Most of us don’t read the Terms and Conditions before signing up for any service on the net. Sure they don’t come back to haunt us most of the time, but that doesn’t mean that it will never or it can’t. Protecting your photos from getting abused or landing up on another site is slowly becoming a concern. What makes this thing monitor even more difficult is that there is not a common usage policy. Terms and Conditions differ from site to site, and the permission granted too.
For creative personnel, sharing their images or work is not such a bad thing. It can give them exposure and spread the word. But yes, they need to be acknowledged as the creator or owner of the image. A great tool to find whether your image has landed up somewhere where you don’t know is to use TinEye.
Of course, you shouldn’t be posting images on the net which you are really sensitive or protective about. You can check this awesome list by Kathy E. Gill from Media Shift, which offers relevant information about photo sharing among the platforms side by side. You can also read her blog post related to this here.
Following is the list of Terms and Conditions across various platforms regarding photo usage. (As the Terms and Conditions keep changing on the fly, if you find any discrepancy please comment.)
“You retain full copyright of any original content that you send us. By posting to Posterous, you’re granting us a license to distribute your content on this site.”
“You own all of the content and information you post on Facebook, and you can control how it is shared through your privacy and application settings.
“By submitting, posting or displaying Content on or through the Services, you grant us a worldwide, non-exclusive, royalty-free license (with the right to sublicense) to use, copy, reproduce, process, adapt, modify, publish, transmit, display and distribute such Content in any and all media or distribution methods (now known or later developed)”
“Subscriber shall own all Subscriber Content that Subscriber contributes to the Site, but hereby grants and agrees to grant Tumblr a non-exclusive, worldwide, royalty-free, transferable right and license (with the right to sublicense), to use, copy, cache, publish, display, distribute, modify, create derivative works and store such Subscriber Content and to allow others to do so (“Content License”) in order to provide the Services.”
“You retain copyright and any other rights you already hold in Content which you submit, post or display on or through, the Services.
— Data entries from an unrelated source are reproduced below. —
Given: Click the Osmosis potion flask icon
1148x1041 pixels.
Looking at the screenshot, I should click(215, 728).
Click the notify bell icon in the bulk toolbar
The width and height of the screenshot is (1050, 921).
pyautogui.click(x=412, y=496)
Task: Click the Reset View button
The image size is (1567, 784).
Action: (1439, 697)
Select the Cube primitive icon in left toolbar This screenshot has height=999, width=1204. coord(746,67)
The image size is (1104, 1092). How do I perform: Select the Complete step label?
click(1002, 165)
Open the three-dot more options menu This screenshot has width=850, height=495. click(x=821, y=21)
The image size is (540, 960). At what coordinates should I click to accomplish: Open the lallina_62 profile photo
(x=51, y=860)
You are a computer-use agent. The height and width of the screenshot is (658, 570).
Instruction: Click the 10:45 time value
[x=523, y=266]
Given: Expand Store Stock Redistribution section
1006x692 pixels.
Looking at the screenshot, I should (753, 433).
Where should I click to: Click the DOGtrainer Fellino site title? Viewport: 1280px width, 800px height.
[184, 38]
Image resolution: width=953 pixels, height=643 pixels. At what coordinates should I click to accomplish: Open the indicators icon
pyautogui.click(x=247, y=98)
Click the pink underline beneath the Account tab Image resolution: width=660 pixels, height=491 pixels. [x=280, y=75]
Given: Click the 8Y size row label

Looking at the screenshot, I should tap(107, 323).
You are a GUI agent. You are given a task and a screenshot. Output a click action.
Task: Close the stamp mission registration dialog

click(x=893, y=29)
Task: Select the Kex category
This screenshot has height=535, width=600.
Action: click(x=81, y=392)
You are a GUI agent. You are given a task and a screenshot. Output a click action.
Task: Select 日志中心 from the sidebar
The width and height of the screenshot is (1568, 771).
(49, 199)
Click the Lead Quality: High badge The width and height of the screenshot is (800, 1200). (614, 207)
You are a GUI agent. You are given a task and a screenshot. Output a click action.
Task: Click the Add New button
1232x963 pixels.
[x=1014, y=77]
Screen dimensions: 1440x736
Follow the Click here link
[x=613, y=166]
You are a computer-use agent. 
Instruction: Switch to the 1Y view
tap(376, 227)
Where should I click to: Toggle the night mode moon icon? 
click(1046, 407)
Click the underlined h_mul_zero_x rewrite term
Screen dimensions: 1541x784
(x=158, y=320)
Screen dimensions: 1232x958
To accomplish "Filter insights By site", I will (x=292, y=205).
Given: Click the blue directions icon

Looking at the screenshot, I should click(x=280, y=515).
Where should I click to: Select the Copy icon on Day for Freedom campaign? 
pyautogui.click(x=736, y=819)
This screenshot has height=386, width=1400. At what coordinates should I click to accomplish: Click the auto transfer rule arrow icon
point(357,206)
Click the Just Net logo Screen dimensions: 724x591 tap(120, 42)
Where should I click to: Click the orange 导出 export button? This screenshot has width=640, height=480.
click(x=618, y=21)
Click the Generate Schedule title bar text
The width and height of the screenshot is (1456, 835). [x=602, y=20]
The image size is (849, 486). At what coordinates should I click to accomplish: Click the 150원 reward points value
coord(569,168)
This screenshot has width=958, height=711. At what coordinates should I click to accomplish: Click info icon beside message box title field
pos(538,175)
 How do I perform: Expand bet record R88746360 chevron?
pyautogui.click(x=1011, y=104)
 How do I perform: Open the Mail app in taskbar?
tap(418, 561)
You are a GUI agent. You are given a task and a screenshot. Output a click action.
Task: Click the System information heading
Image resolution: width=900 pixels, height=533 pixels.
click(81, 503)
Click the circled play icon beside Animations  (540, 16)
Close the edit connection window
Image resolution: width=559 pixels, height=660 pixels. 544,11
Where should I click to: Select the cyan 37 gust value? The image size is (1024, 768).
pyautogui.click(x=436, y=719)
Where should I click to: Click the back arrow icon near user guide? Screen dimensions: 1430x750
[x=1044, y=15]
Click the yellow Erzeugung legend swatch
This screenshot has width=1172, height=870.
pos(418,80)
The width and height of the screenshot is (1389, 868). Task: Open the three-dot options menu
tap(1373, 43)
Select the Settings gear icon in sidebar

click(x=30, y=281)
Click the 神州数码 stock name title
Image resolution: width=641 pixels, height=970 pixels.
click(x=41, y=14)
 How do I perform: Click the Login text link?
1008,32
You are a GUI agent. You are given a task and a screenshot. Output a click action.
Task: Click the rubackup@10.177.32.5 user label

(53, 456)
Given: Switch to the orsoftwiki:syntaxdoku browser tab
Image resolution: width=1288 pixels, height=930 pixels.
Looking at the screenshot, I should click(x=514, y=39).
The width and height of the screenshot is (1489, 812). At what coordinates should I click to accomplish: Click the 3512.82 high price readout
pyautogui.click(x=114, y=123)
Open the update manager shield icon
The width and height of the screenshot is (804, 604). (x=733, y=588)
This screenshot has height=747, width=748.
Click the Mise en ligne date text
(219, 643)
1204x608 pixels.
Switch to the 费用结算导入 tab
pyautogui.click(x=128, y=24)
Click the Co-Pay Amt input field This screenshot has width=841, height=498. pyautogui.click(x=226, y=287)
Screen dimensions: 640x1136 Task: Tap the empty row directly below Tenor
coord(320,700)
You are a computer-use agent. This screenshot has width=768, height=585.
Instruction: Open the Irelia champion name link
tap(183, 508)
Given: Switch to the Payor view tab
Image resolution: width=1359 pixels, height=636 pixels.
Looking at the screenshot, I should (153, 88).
By submitting, posting or displaying the content you give Google a perpetual, irrevocable, worldwide, royalty-free, and non-exclusive license to reproduce, adapt, modify, translate, publish, publicly perform, publicly display and distribute any Content which you submit, post or display on or through, the Services.”
flickr (by Yahoo!)
“Photos and/or images found on Yahoo! Images or Flickr are the property of the users that posted them. Yahoo! cannot grant permission to use third party content. Please contact the user directly.”
“However, by submitting Content to Twitpic, you hereby grant Twitpic a worldwide, non-exclusive, royalty-free, sublicenseable and transferable license to use, reproduce, distribute, prepare derivative works of, display, and perform the Content in connection with the Service and Twitpic’s (and its successors’ and affiliates’) business, including without limitation for promoting and redistributing part or all of the Service.”